DIPINGERE IL BUIO di Rosario Mattia Moniaci

La finestra è spalancata.

Dà sulla notte buia e irrespirabile, le note leggere di un pianoforte in lontananza disegnano un valzer su cui fluttua il pallido nitore delle stelle.

Nemmeno un filo di vento.

Solo le ombre scure dei tetti che rendono il cielo meno profondo.

La tavolozza è nera come la notte. Macchiata da sfumature di grigio e bianco, riflettono i puntini luminosi del cielo, unica fonte di luce in questa stanza, una lastra su cui sono incastonati diamanti opachi.

La stanza è spenta, a meno di un soffice cono brillantino che si posa sulla tela. Nonostante ciò, la mano riesce a decifrarla, ricalca l’osso parietale, poi quello lacrimale e, infine, il tubercolo mentale.

Una precisione chirurgica e sequenziale:

«È una questione di prospettiva. Basta fissare una fonte di luce e fare in modo che le parti in ombra siano in coerenza con essa. Il gioco di luci rende tutto più tangibile.»

Parole mormorate con la stessa delicatezza delle pennellate, un espediente per riuscire a dosare meglio la pressione.

Pennellate che seguono un tempo strisciante e misterioso.

Sono alle spalle e cingo le mie braccia intorno al bacino cercando di assecondare i movimenti.

Ho l’orecchio appoggiato sul dorso.

Ora batte.

Ora no.                                            

Ora batte.

Le macchie oleose si trasformano in riflessi.

Il grigio acrilico si sbriciola a contatto con il bianco su cui sono incisi i suggerimenti che solo la mano riesce a leggere, la miscela cinerea è destinata alle aree più ampie, quella gridellina agli strati di fondo.

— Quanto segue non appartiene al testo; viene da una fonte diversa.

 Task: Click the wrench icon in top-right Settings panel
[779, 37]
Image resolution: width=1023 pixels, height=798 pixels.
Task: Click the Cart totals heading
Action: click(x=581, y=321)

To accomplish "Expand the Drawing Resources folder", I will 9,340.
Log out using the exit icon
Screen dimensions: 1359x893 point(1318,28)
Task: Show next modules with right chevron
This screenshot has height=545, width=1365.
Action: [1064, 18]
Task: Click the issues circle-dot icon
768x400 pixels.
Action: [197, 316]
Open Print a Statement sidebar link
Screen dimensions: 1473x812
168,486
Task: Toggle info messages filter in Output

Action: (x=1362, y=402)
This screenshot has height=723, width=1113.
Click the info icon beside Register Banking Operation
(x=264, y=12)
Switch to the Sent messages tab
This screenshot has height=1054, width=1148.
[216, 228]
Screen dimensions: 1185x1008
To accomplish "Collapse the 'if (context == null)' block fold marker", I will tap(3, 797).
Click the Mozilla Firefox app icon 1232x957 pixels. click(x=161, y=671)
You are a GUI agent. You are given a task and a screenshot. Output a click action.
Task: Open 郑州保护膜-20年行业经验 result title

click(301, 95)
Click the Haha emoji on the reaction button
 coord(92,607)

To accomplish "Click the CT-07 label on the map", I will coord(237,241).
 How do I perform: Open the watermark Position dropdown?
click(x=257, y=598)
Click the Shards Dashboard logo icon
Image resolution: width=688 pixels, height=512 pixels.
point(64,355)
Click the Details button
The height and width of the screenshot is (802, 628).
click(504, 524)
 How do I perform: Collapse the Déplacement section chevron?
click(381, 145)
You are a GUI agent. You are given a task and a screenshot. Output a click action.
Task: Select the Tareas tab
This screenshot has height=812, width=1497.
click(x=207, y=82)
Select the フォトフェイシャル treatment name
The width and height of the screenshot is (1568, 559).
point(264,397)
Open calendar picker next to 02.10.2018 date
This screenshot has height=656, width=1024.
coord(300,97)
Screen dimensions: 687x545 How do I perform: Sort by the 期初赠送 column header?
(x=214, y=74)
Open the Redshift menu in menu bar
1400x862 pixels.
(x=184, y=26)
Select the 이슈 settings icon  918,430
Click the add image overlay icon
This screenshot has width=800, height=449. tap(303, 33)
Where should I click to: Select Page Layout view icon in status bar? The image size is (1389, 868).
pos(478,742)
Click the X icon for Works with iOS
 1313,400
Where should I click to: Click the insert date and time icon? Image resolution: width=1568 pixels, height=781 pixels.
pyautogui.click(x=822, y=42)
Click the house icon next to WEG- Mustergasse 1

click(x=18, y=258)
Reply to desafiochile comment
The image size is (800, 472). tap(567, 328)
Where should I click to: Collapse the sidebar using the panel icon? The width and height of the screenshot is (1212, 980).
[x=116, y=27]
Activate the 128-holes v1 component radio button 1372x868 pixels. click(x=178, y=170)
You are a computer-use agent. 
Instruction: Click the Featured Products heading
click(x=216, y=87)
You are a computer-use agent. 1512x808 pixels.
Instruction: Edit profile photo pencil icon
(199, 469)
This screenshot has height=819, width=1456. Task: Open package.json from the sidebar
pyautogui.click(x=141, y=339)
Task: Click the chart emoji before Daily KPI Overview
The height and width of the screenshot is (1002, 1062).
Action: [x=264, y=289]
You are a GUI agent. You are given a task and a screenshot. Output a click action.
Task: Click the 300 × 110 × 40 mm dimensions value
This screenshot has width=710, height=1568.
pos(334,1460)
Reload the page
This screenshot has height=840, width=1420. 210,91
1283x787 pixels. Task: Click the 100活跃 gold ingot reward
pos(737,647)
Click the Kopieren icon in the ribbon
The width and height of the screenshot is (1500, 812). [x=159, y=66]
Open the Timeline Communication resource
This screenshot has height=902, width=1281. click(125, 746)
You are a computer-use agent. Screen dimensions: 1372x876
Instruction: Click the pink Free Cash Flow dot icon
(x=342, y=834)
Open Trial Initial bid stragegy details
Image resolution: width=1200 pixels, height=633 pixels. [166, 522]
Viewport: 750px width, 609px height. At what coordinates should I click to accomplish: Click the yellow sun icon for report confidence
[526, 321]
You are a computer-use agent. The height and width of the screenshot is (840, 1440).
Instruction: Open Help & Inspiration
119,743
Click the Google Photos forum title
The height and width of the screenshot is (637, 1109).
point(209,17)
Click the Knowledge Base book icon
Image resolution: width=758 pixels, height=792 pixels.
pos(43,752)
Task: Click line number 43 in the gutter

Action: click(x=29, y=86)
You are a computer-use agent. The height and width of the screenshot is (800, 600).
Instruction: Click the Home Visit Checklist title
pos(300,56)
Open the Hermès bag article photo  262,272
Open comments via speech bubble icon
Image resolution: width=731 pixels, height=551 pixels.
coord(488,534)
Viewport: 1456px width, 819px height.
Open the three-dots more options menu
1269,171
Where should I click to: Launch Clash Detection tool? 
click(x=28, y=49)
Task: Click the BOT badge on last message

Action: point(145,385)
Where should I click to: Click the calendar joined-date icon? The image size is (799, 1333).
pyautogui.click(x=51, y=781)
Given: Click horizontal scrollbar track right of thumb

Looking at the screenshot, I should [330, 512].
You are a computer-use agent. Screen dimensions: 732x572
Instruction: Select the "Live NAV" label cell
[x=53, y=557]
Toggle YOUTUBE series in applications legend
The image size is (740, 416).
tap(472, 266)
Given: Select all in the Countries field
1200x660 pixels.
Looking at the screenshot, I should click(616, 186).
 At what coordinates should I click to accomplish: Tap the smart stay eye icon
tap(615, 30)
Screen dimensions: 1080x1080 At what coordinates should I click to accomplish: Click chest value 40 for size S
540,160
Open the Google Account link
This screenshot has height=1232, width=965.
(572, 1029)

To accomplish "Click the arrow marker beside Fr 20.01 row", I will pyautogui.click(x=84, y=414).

Sento la melodica sospensione notturna e l’addome tremare con lo stesso ritmo dell’aritmia:

«Bisogna sfumare i colori per ammorbidire il confine tra le forme. Spesso si commette l’errore di seguire solo le forme della base, ma quella è solo un’indicazione schematica, a volte bisogna lasciare uno spazio, anche impercettibile, per permettere allo strato di fondo di accendersi.»

I movimenti sono atarassici quando si dedica ai denti. Ogni singola incrinatura, un canino storto, una macchia di sigaretta sugli incisivi, ogni dettaglio è ben studiato per restituirgli quello spessore tartarico che lo contraddistingue.

Non è semplice, soprattutto quando il modello non sorride e bisogna attingere ai ricordi.

Con un bel respiro inietta nella mente un pensiero che striscia con ignavia circospezione.

Un pensiero che riascolta una risata ringhiosa, quello di una stanza senza porte, da cui non è possibile uscire, in cui si infila un cane rabbioso che ringhia e inocula un’angoscia funebre, una pressione adrenalinica che gonfia l’aorta fino a risolversi in un aneurisma che soffoca.

È istintivo cercare di rifiatare, ma anche fatale perché le orecchie mozzate del cane nero riescono a fiutare la dispnea della paura.

Non si vede niente quando l’alito della sua saliva impregna la stanza, non si vede da che parte inizia ad attaccare, allora persino l’istinto di difendersi svanisce.

Non resta che urlare come un epilettico.